楚重楼笑了,笑容里满是苦涩:“柳茶,楚枫楚桃不是我的孩子,我记得很清楚。”
柳茶脸色一变:“可你养了他们这么多年!现在说不认就不认了?”
“我养他们,是因为当年我以为他们是我的。”楚重楼一字一句地说,“现在我知道了真相,你觉得我还会继续当这个冤大头吗?”
“你……”柳茶气得发抖,“楚重楼,你别忘了,当年要不是我嫁给你,你能有今天?”
“今天?”楚重楼环顾这间简陋的诊室,“今天的我,是平反归来的中医大夫。而这一切,跟你柳茶有什么关系?”
话说到这里,已经没什么好谈的了。柳茶摔门而去,楚枫楚桃跟在她身后,从头到尾没看楚重楼一眼。
诊室里重新安静下来。楚重楼坐在黑暗里,一动不动。
很久,他才站起身,走到药柜前,拉开一个抽屉。里面有一个相框,是很多年前的全家福——他,柳茶,楚樟,楚枫,楚桃。照片上的每个人都笑着,好像真是一家人。
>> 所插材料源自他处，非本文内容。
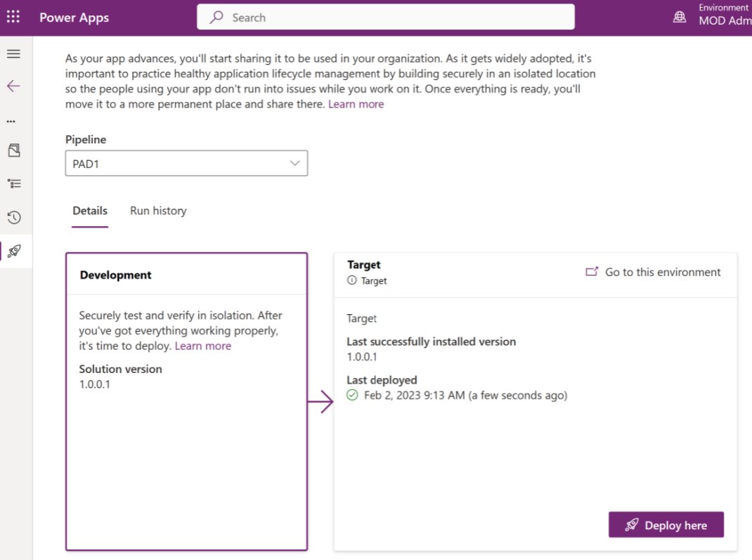Open the ellipsis menu in the sidebar
The width and height of the screenshot is (752, 560).
pyautogui.click(x=11, y=120)
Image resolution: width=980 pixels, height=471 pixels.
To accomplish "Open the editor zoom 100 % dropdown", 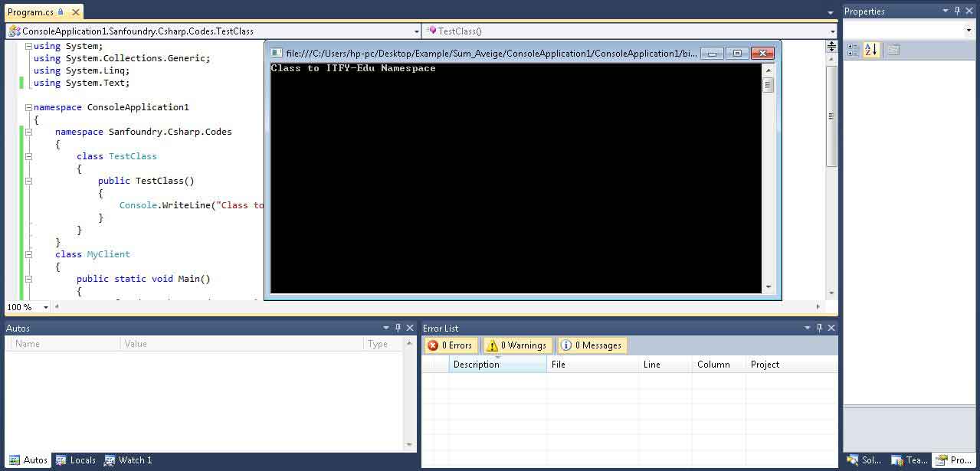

楚重楼拿起相框,看了很久,然后打开玻璃,把照片抽出来,慢慢撕成两半。
一半是他和楚樟,一半是柳茶和那两个孩子。
撕开的时候,心还是会疼。毕竟二十年,不是二十天。
但他知道,该了断的,总要了断。
从今天起,他的亲人只有楚樟,只有芳菲和方傲。
至于其他的……都过去了。
窗外,钢厂的夜班开始了,机器轰鸣声隐约传来。楚重楼关掉诊室的灯,锁上门,走进夜色里。
路灯把他的影子拉得很长,很长。
这个夏天,有的人在结束旧阶段,有的人在开启新旅程。有的人在斩断过去,有的人在拥抱未来。
但无论如何,生活都在继续。
就像钢厂那永不停歇的机器,就像日出日落,就像四季轮回。
每个人都在自己的轨道上,向前,向前。
走向那个未知的,但必须面对的明天。